• Selected extract:
↓
Re: [zfs-discuss] Running on Dell hardware?

2010-10-13 Thread Bruno Sousa
The BROADCOM NIC was also a problem faced by me, and if you downgrade the
FW to the 4.x series everything is fine...
But i think there's a new updated driver somewhere...

Bruno

On Wed, 13 Oct 2010 14:58:32 +, Markus Kovero
markus.kov...@nebula.fi
wrote:
 How consistent are your problems?  If you change something and things
get
 better or worse, will you be able to notice?
 
 Right now, I think I have improved matters by changing the Perc to
 WriteThrough instead of WriteBack.  Yesterday the system crashed
several
 times before I changed that, and afterward, I can't get it to crash at
 all.
 But as I said before ... Sometimes the system goes 2 weeks without a
 problem.
 
 Do you have all your disks configured as individual disks?
 Do you have any SSD?
 WriteBack or WriteThrough?
↑
• Given instruction A: In the Dell hardware thread, why does the quoted message suggest that switching the Perc to WriteThrough helped, and what makes that conclusion less certain? Answer in one to three sentences.
• Given instruction B: According to the Dell hardware thread, what firmware change makes the BROADCOM NIC problem go away?

• Listed records:
↓
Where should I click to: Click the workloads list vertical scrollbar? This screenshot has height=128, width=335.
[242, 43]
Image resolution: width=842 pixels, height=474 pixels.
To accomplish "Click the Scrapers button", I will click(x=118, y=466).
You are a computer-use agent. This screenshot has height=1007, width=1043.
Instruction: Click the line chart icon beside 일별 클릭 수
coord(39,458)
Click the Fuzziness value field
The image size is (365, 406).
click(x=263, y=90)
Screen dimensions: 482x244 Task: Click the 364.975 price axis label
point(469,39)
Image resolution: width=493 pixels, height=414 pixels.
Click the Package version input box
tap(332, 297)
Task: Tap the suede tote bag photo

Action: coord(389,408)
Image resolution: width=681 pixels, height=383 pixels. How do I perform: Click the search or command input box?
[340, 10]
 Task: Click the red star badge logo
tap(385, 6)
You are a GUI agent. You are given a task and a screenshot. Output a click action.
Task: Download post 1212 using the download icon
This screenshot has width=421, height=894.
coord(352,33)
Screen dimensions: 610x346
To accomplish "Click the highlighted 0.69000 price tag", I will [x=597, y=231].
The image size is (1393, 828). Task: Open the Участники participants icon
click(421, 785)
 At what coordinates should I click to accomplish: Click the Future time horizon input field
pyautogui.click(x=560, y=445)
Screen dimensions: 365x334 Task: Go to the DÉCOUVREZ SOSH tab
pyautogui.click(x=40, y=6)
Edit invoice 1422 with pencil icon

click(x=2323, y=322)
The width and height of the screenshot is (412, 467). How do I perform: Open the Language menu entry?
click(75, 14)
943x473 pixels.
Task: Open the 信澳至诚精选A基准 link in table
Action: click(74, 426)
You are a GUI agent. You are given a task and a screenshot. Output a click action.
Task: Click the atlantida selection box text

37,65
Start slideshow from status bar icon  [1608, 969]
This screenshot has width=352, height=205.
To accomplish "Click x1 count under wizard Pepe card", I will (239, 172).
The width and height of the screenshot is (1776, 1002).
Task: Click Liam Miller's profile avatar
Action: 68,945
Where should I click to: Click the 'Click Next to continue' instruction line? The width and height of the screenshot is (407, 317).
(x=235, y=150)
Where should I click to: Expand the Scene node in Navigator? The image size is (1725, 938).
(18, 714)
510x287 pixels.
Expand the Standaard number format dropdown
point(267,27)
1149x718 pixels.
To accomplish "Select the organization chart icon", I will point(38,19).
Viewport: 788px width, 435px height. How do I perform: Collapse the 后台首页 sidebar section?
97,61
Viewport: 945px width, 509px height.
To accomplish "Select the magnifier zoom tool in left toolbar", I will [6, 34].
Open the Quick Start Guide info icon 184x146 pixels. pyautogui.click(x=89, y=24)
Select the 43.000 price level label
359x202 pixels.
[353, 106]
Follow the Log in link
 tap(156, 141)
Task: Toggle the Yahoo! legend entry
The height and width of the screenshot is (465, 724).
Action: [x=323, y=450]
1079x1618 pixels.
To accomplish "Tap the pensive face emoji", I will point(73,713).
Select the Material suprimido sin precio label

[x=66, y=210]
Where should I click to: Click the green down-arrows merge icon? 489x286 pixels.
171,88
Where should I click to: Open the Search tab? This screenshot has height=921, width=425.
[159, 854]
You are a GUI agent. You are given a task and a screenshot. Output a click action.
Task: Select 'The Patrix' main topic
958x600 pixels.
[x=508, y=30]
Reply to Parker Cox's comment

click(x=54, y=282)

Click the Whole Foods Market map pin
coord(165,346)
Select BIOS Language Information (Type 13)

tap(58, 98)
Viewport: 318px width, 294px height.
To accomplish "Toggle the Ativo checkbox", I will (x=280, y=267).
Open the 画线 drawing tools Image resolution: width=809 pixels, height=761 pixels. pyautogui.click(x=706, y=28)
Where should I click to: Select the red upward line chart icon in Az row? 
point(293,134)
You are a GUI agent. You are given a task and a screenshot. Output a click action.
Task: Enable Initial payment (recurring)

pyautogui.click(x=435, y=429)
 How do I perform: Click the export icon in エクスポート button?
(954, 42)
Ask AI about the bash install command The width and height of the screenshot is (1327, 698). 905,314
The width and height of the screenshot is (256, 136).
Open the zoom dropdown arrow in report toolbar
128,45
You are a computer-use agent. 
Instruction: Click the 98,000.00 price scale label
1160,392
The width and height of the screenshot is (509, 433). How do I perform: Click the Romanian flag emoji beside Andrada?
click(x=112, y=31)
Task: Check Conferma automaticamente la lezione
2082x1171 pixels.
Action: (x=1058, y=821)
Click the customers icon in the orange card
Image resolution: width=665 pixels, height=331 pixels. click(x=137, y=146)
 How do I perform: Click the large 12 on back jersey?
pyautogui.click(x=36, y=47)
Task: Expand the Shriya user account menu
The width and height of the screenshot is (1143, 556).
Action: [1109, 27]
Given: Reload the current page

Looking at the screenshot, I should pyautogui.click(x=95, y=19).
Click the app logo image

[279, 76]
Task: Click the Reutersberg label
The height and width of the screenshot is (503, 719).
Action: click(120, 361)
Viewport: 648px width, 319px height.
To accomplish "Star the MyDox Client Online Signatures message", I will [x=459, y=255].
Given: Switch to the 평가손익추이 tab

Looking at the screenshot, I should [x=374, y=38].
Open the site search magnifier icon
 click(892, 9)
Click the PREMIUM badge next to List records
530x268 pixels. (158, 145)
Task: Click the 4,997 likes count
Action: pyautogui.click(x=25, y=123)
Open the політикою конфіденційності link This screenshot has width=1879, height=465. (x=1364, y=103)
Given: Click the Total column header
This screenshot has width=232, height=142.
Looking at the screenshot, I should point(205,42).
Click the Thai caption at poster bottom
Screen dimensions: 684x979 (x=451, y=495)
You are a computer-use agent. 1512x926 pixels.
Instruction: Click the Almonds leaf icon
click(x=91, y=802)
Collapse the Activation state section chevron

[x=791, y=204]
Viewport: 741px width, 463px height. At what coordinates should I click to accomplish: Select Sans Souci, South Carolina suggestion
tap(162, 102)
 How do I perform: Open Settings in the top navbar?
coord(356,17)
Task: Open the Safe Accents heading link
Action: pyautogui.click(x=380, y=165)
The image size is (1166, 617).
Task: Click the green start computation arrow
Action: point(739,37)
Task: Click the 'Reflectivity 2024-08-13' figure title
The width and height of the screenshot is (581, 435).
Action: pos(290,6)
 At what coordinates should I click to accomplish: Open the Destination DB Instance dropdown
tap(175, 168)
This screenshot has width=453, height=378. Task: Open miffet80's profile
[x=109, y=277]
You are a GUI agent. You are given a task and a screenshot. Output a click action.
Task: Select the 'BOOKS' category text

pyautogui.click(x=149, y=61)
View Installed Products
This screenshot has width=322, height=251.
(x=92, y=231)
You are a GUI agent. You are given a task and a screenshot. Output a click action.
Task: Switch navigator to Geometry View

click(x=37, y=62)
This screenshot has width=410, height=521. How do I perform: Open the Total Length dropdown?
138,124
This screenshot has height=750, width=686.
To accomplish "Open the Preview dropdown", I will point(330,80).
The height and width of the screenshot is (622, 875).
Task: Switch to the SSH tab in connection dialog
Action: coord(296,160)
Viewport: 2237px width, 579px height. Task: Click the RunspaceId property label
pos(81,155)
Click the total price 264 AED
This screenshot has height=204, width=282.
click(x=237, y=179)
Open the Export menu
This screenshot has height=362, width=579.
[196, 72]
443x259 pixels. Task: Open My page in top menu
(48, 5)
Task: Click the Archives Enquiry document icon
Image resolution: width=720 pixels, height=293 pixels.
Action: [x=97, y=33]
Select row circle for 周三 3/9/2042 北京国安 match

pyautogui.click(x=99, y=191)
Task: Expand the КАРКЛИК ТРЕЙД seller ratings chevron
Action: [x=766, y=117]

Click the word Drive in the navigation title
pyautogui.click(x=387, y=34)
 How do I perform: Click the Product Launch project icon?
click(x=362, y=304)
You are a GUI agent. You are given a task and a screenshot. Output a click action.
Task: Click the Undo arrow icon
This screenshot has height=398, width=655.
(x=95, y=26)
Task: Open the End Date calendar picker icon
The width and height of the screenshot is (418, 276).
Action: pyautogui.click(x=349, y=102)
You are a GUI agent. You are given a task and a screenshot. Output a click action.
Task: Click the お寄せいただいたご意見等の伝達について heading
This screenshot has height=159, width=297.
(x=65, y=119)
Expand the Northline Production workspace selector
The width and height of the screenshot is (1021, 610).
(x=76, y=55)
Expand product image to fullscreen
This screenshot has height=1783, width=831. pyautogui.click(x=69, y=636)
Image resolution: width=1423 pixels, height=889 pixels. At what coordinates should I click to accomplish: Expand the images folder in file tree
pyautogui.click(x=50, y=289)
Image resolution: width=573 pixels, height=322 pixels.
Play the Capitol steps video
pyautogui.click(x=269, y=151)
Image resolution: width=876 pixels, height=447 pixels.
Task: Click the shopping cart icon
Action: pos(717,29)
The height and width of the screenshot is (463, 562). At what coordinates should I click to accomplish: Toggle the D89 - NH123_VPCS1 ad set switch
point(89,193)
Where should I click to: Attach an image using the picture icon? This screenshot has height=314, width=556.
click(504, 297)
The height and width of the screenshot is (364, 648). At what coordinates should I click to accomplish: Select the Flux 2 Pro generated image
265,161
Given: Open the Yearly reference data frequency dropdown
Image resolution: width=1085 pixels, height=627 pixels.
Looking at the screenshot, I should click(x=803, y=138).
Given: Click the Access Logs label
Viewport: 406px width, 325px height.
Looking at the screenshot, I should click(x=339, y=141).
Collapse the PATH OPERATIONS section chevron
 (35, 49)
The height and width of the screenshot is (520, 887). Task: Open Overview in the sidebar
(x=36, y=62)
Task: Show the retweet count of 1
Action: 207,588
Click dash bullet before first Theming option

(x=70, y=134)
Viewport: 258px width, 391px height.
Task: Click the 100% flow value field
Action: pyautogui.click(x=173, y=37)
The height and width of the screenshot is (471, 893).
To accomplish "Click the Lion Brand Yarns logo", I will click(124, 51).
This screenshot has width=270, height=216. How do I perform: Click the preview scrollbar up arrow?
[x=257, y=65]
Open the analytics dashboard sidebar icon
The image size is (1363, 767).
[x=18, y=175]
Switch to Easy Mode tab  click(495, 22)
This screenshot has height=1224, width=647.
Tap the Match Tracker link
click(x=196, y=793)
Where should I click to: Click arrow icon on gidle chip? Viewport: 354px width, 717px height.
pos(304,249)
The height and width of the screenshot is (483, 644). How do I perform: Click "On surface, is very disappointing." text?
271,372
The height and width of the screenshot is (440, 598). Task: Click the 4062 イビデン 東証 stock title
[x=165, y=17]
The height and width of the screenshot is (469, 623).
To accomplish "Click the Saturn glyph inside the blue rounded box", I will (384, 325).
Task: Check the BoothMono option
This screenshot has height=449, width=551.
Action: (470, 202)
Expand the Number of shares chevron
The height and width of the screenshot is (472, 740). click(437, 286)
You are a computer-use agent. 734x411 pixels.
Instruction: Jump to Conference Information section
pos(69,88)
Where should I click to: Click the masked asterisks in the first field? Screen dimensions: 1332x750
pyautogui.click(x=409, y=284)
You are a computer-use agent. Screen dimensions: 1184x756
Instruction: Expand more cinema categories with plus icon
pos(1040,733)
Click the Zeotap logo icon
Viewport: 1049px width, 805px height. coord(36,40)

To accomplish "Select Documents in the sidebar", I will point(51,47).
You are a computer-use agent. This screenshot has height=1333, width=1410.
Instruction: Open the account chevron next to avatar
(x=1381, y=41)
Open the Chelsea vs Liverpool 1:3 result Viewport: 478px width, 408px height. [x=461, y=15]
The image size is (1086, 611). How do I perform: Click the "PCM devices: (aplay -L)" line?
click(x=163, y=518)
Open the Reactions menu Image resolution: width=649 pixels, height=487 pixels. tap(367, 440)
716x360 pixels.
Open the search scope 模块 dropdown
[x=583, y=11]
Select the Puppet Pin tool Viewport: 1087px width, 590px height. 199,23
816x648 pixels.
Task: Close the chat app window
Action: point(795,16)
↑
• Full answer A: Before the switch from WriteBack to WriteThrough, the system crashed several times in one day, and afterward it could not be made to crash at all. The conclusion is less certain because the system sometimes runs two weeks without a problem anyway.

• Full answer B: Downgrading the firmware to the 4.x series.